» Extrait du document:
------------------------

TITRE III -

DISPOSITIONS RELATIVES À
L'ENSEMBLE DES AÉROPORTS

Article additionnel avant l'article 8 -

Commission de conciliation aéroportuaire

Votre rapporteur a pu mesurer, lors des auditions qu'il a menées, l'attente de nombreux acteurs de la vie aéroportuaire d'un espace de concertation et de conciliation entre les aéroports et leurs utilisateurs, principalement les compagnies aériennes. Les capacités aéroportuaires constituant une ressource limitée et fournie par des exploitants en situation d'oligopole, il importe de définir un tel espace de gestion des divergences exprimées.

Après avoir réfléchi à la forme la plus adaptée à cet objectif, votre rapporteur a retenu la solution d'une commission de conciliation aéroportuaire (CCA) composée de sept membres nommés par décret. Ceux-ci seraient issus du Conseil d'Etat, de la Cour des comptes et de la Cour de Cassation pour trois d'entre eux. Deux autres membres seraient nommés au titre de leurs qualifications dans le domaine du transport aérien. Enfin, cette commission comprendrait deux parlementaires, afin de refléter la prise en compte des orientations de la politique publique du transport aérien.

Il reviendra à la CCA d'émettre des avis motivés à l'intention du ministre chargé de l'aviation civile sur tous les litiges relatifs à la gestion et à l'exploitation des grands aéroports. Il appartiendra au ministre de trancher ces litiges dès lors que la CCA n'aura pu définir un arbitrage accepté par toutes les parties.

------------------------

» Problème à traiter: Restituez intégralement le passage sur la commission de conciliation aéroportuaire, sans y apporter la moindre modification.

(Données sur les éléments et la position du texte)
------------------------

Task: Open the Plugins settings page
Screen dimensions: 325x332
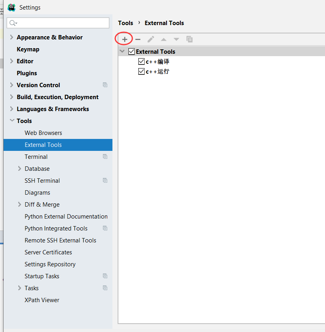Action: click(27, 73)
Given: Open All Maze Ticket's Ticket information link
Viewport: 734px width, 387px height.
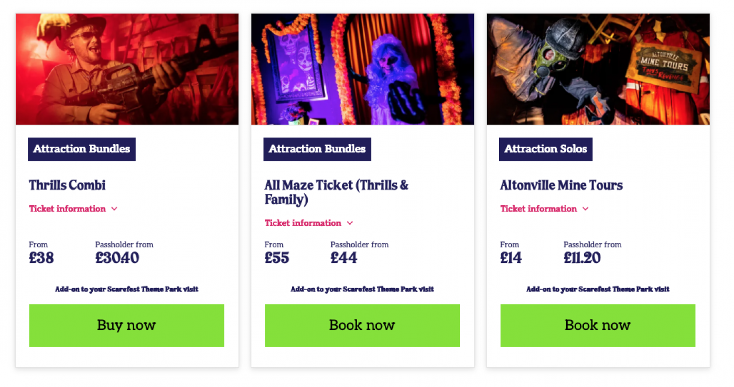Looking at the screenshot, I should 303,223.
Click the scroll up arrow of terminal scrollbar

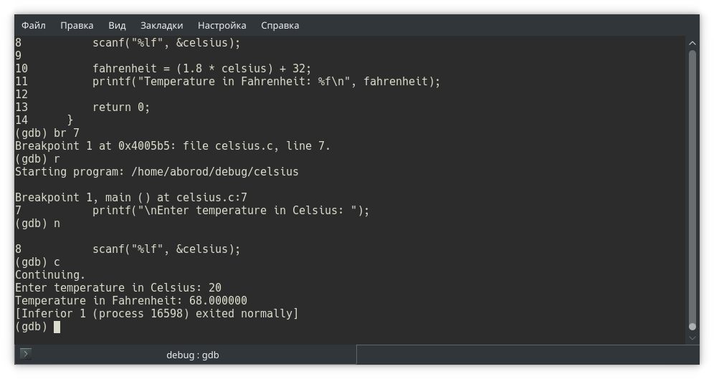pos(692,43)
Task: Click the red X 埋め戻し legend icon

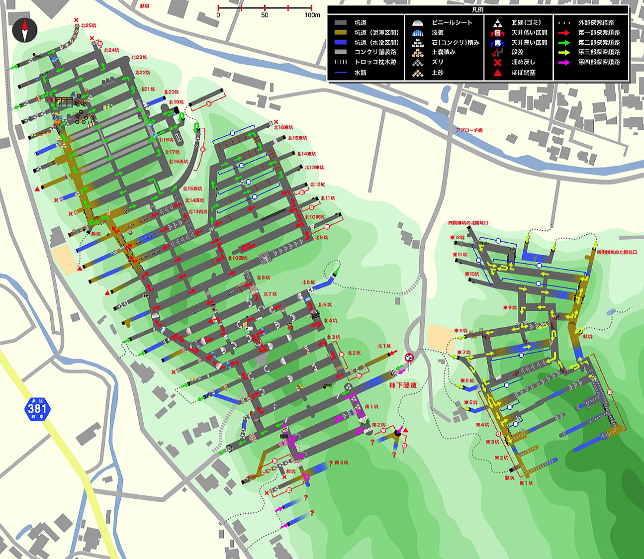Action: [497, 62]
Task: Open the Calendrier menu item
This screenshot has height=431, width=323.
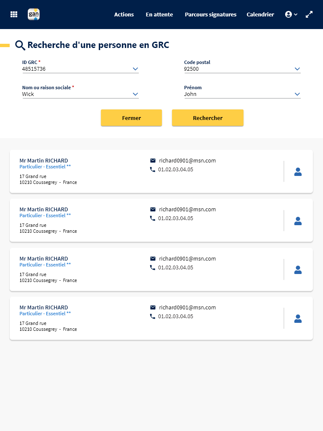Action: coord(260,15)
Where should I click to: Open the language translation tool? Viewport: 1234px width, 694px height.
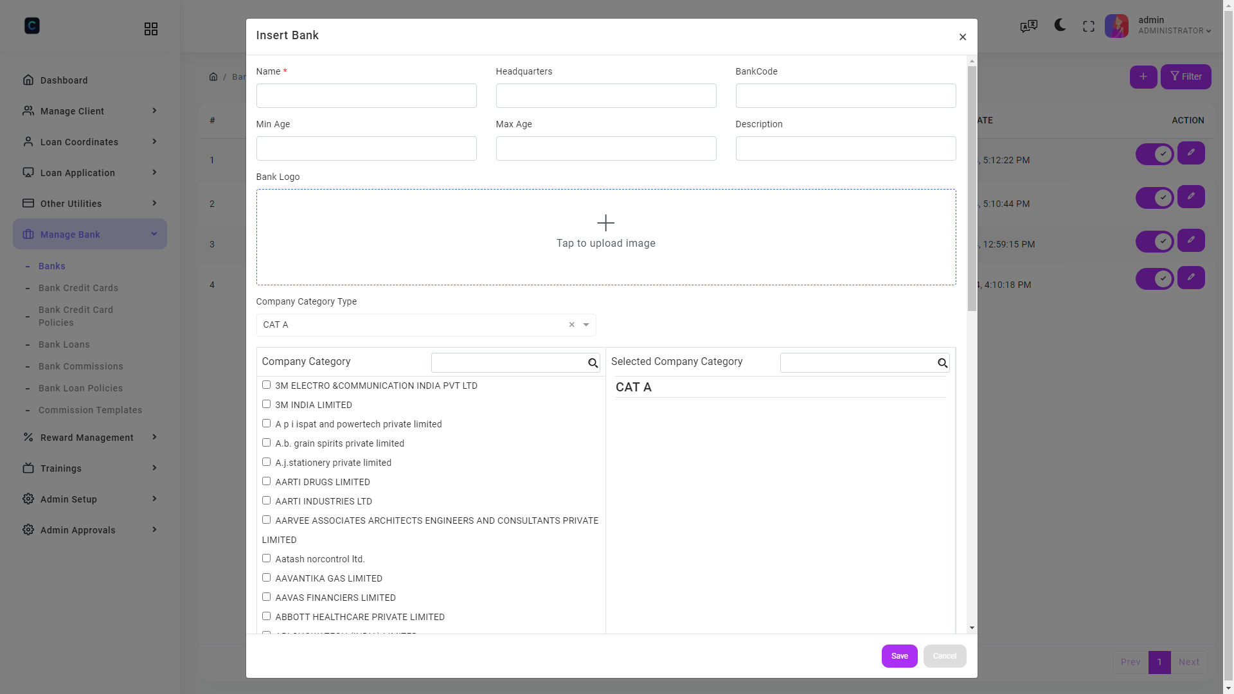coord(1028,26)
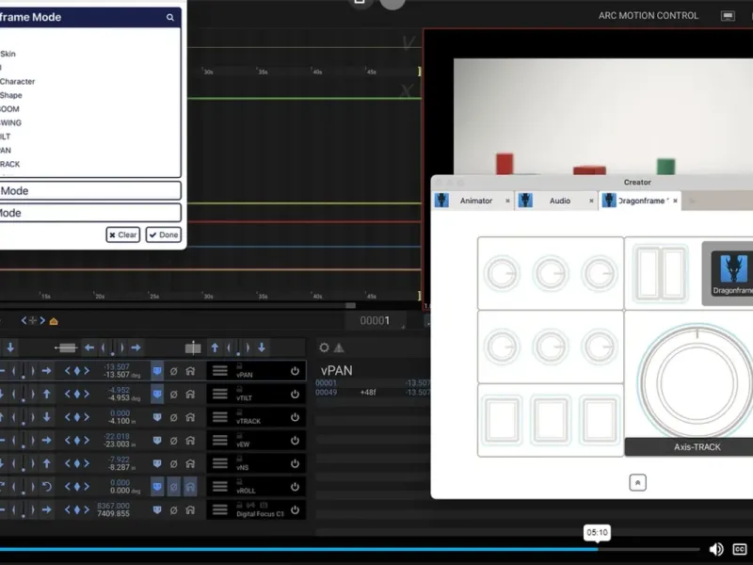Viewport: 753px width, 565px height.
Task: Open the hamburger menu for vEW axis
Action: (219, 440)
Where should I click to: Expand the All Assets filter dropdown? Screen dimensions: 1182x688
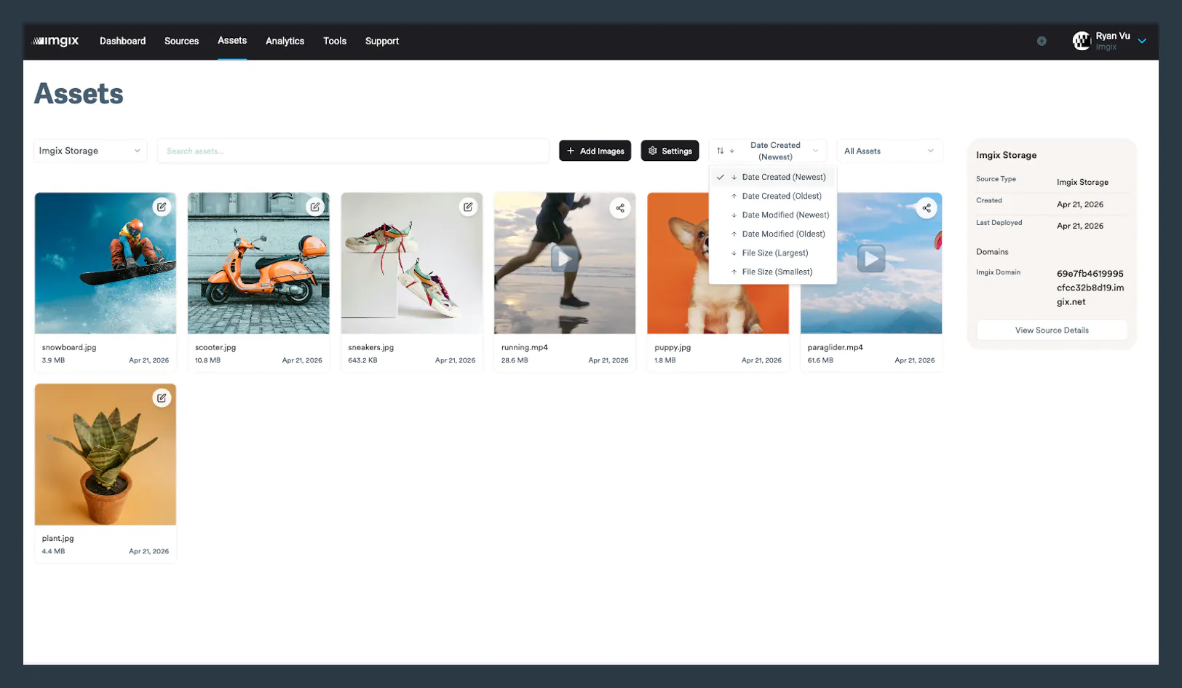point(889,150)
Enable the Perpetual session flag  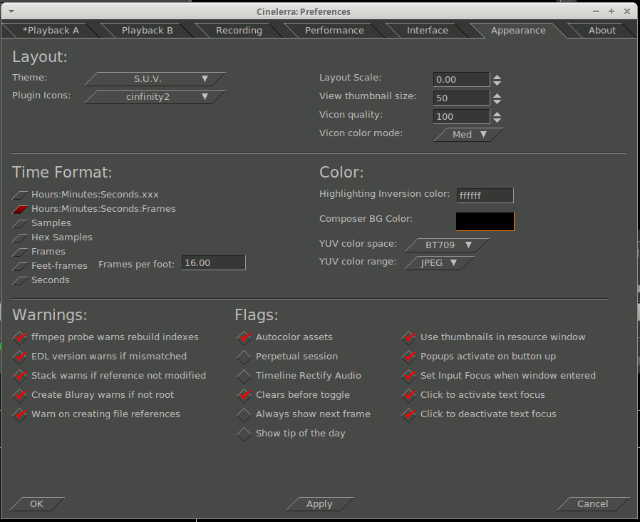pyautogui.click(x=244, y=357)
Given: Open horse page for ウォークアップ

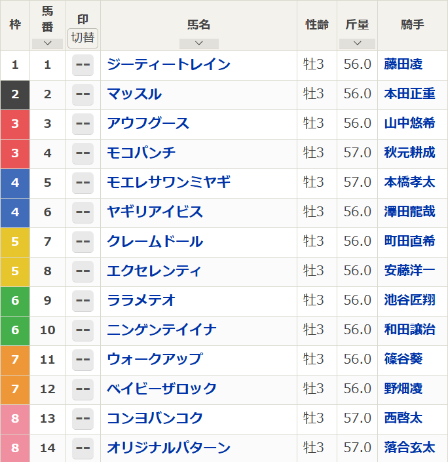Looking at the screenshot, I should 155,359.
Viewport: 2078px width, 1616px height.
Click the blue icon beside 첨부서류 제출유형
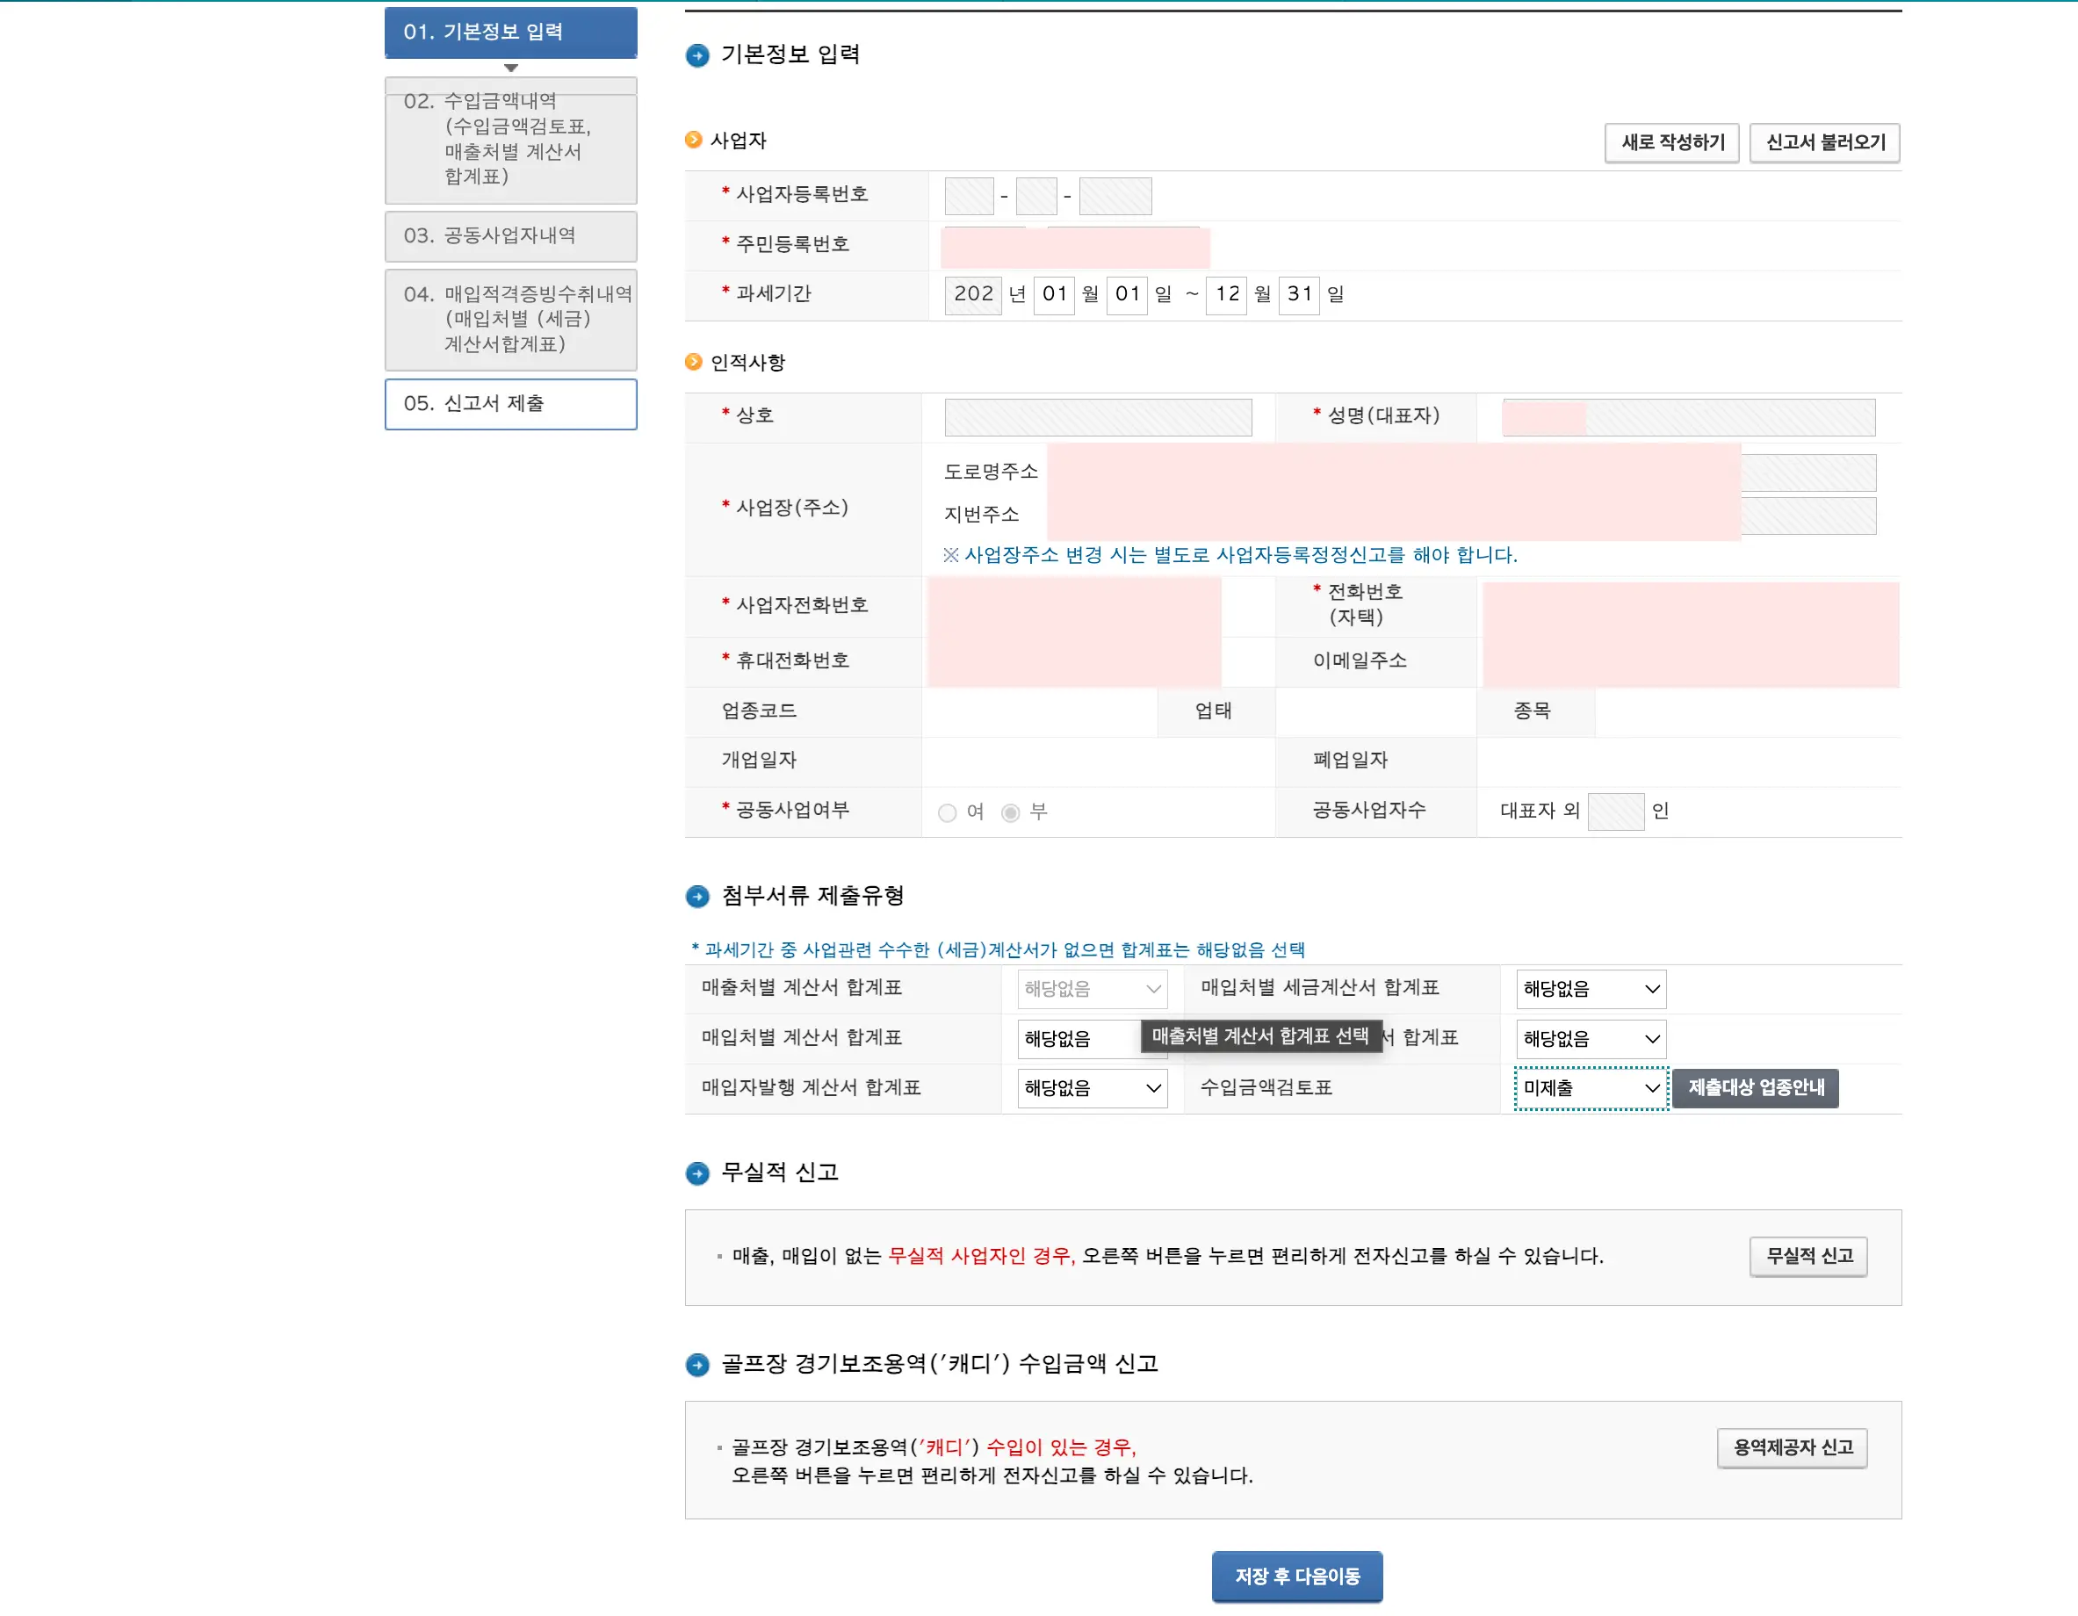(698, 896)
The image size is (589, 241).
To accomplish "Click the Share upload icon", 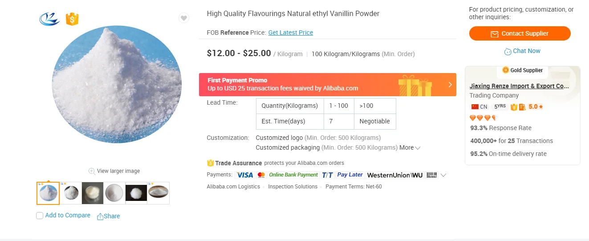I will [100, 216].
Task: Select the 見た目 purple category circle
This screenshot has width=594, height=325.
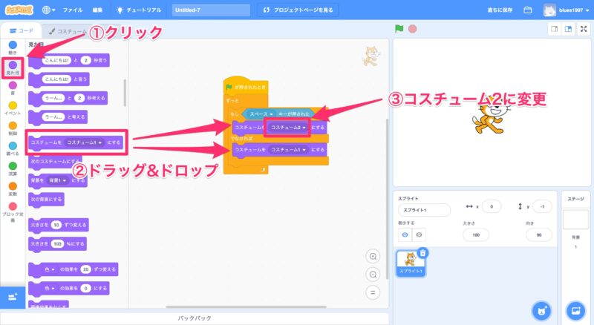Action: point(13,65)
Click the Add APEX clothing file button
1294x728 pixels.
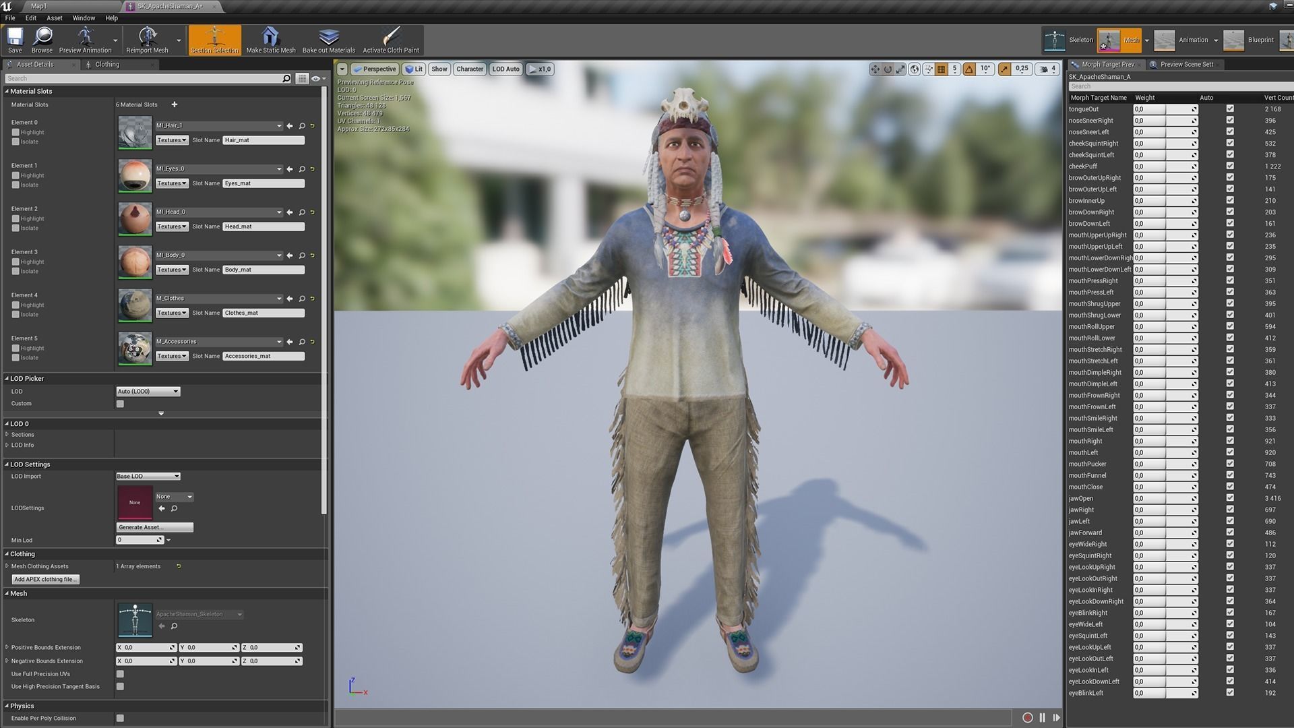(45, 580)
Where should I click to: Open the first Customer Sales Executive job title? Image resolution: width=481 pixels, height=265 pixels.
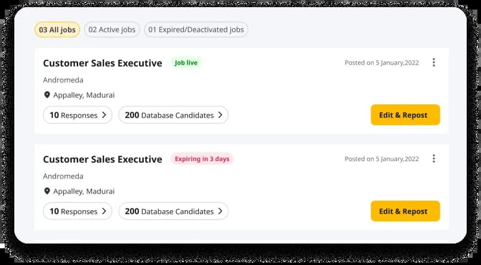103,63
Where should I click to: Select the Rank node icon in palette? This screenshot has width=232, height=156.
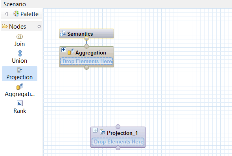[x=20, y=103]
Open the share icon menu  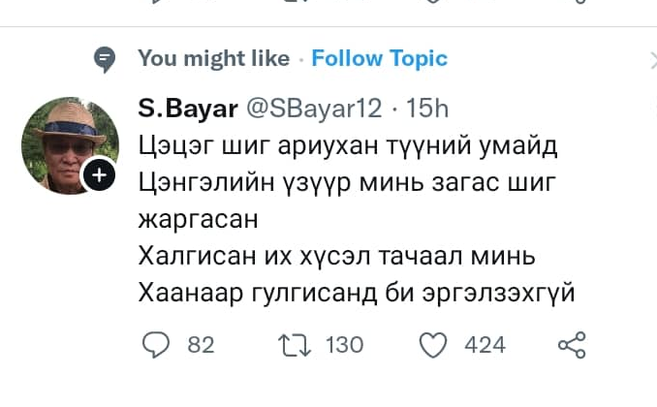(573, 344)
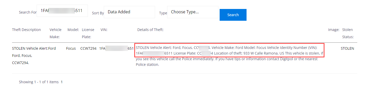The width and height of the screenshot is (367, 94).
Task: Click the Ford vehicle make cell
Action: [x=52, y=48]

------------------------

» Solution de l'exercice:
TITRE III -

DISPOSITIONS RELATIVES À
L'ENSEMBLE DES AÉROPORTS

Article additionnel avant l'article 8 -

Commission de conciliation aéroportuaire

Votre rapporteur a pu mesurer, lors des auditions qu'il a menées, l'attente de nombreux acteurs de la vie aéroportuaire d'un espace de concertation et de conciliation entre les aéroports et leurs utilisateurs, principalement les compagnies aériennes. Les capacités aéroportuaires constituant une ressource limitée et fournie par des exploitants en situation d'oligopole, il importe de définir un tel espace de gestion des divergences exprimées.

Après avoir réfléchi à la forme la plus adaptée à cet objectif, votre rapporteur a retenu la solution d'une commission de conciliation aéroportuaire (CCA) composée de sept membres nommés par décret. Ceux-ci seraient issus du Conseil d'Etat, de la Cour des comptes et de la Cour de Cassation pour trois d'entre eux. Deux autres membres seraient nommés au titre de leurs qualifications dans le domaine du transport aérien. Enfin, cette commission comprendrait deux parlementaires, afin de refléter la prise en compte des orientations de la politique publique du transport aérien.

Il reviendra à la CCA d'émettre des avis motivés à l'intention du ministre chargé de l'aviation civile sur tous les litiges relatifs à la gestion et à l'exploitation des grands aéroports. Il appartiendra au ministre de trancher ces litiges dès lors que la CCA n'aura pu définir un arbitrage accepté par toutes les parties.